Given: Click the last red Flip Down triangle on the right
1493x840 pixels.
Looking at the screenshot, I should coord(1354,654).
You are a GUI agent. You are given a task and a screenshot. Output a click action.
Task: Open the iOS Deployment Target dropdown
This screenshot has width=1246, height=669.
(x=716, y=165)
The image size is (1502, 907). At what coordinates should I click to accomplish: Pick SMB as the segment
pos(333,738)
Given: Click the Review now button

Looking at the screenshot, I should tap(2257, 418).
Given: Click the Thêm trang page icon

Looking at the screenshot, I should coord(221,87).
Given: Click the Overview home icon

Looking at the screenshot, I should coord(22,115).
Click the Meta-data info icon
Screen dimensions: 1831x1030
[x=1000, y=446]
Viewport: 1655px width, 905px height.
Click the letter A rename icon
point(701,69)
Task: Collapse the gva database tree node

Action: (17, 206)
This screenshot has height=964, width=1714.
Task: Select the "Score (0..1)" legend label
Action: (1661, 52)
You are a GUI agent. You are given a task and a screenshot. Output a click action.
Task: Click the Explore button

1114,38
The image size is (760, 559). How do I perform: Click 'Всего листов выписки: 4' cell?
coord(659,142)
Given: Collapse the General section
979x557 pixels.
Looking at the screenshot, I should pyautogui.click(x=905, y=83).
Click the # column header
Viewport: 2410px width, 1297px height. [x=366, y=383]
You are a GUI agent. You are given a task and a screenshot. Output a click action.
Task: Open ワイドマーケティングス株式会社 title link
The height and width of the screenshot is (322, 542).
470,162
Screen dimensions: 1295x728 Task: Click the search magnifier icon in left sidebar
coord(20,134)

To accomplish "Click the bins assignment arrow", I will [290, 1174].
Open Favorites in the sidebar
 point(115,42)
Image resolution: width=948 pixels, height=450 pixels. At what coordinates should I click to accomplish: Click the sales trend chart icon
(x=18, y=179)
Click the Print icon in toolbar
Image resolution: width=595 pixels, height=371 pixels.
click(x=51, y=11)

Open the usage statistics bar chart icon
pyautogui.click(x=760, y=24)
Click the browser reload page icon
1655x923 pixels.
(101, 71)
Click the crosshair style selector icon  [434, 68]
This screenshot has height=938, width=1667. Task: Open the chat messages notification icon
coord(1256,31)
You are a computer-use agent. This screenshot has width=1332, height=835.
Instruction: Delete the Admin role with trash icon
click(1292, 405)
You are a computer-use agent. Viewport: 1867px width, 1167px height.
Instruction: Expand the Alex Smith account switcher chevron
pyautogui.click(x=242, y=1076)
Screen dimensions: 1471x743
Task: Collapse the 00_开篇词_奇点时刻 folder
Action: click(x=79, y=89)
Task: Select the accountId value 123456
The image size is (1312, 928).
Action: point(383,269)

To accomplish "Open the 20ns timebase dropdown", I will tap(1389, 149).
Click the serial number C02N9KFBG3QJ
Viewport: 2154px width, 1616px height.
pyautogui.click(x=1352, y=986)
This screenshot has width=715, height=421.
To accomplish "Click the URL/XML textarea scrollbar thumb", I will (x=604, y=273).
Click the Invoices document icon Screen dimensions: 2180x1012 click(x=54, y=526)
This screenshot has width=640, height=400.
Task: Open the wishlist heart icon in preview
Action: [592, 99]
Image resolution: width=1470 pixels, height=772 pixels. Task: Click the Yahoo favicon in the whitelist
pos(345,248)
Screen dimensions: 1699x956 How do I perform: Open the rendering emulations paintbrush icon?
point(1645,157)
::::
## TRY IT:
Copy each record above so that no word or mark differs.

## EXPECTED OUTPUT:
Given: Click the last red Flip Down triangle on the right
1493x840 pixels.
Looking at the screenshot, I should coord(1354,654).
You are a GUI agent. You are given a task and a screenshot. Output a click action.
Task: Open the iOS Deployment Target dropdown
This screenshot has width=1246, height=669.
(x=716, y=165)
The image size is (1502, 907). At what coordinates should I click to accomplish: Pick SMB as the segment
pos(333,738)
Given: Click the Review now button

Looking at the screenshot, I should tap(2257, 418).
Given: Click the Thêm trang page icon

Looking at the screenshot, I should coord(221,87).
Given: Click the Overview home icon

Looking at the screenshot, I should coord(22,115).
Click the Meta-data info icon
Screen dimensions: 1831x1030
[x=1000, y=446]
Viewport: 1655px width, 905px height.
Click the letter A rename icon
point(701,69)
Task: Collapse the gva database tree node

Action: (17, 206)
This screenshot has height=964, width=1714.
Task: Select the "Score (0..1)" legend label
Action: (1661, 52)
You are a GUI agent. You are given a task and a screenshot. Output a click action.
Task: Click the Explore button

1114,38
The image size is (760, 559). How do I perform: Click 'Всего листов выписки: 4' cell?
coord(659,142)
Given: Collapse the General section
979x557 pixels.
Looking at the screenshot, I should pyautogui.click(x=905, y=83).
Click the # column header
Viewport: 2410px width, 1297px height. [x=366, y=383]
You are a GUI agent. You are given a task and a screenshot. Output a click action.
Task: Open ワイドマーケティングス株式会社 title link
The height and width of the screenshot is (322, 542).
470,162
Screen dimensions: 1295x728 Task: Click the search magnifier icon in left sidebar
coord(20,134)

To accomplish "Click the bins assignment arrow", I will [290, 1174].
Open Favorites in the sidebar
 point(115,42)
Image resolution: width=948 pixels, height=450 pixels. At what coordinates should I click to accomplish: Click the sales trend chart icon
(x=18, y=179)
Click the Print icon in toolbar
Image resolution: width=595 pixels, height=371 pixels.
click(x=51, y=11)

Open the usage statistics bar chart icon
pyautogui.click(x=760, y=24)
Click the browser reload page icon
1655x923 pixels.
(101, 71)
Click the crosshair style selector icon  [434, 68]
This screenshot has height=938, width=1667. Task: Open the chat messages notification icon
coord(1256,31)
You are a computer-use agent. This screenshot has width=1332, height=835.
Instruction: Delete the Admin role with trash icon
click(1292, 405)
You are a computer-use agent. Viewport: 1867px width, 1167px height.
Instruction: Expand the Alex Smith account switcher chevron
pyautogui.click(x=242, y=1076)
Screen dimensions: 1471x743
Task: Collapse the 00_开篇词_奇点时刻 folder
Action: click(x=79, y=89)
Task: Select the accountId value 123456
The image size is (1312, 928).
Action: point(383,269)

To accomplish "Open the 20ns timebase dropdown", I will tap(1389, 149).
Click the serial number C02N9KFBG3QJ
Viewport: 2154px width, 1616px height.
pyautogui.click(x=1352, y=986)
This screenshot has width=715, height=421.
To accomplish "Click the URL/XML textarea scrollbar thumb", I will (x=604, y=273).
Click the Invoices document icon Screen dimensions: 2180x1012 click(x=54, y=526)
This screenshot has width=640, height=400.
Task: Open the wishlist heart icon in preview
Action: [592, 99]
Image resolution: width=1470 pixels, height=772 pixels. Task: Click the Yahoo favicon in the whitelist
pos(345,248)
Screen dimensions: 1699x956 How do I perform: Open the rendering emulations paintbrush icon?
point(1645,157)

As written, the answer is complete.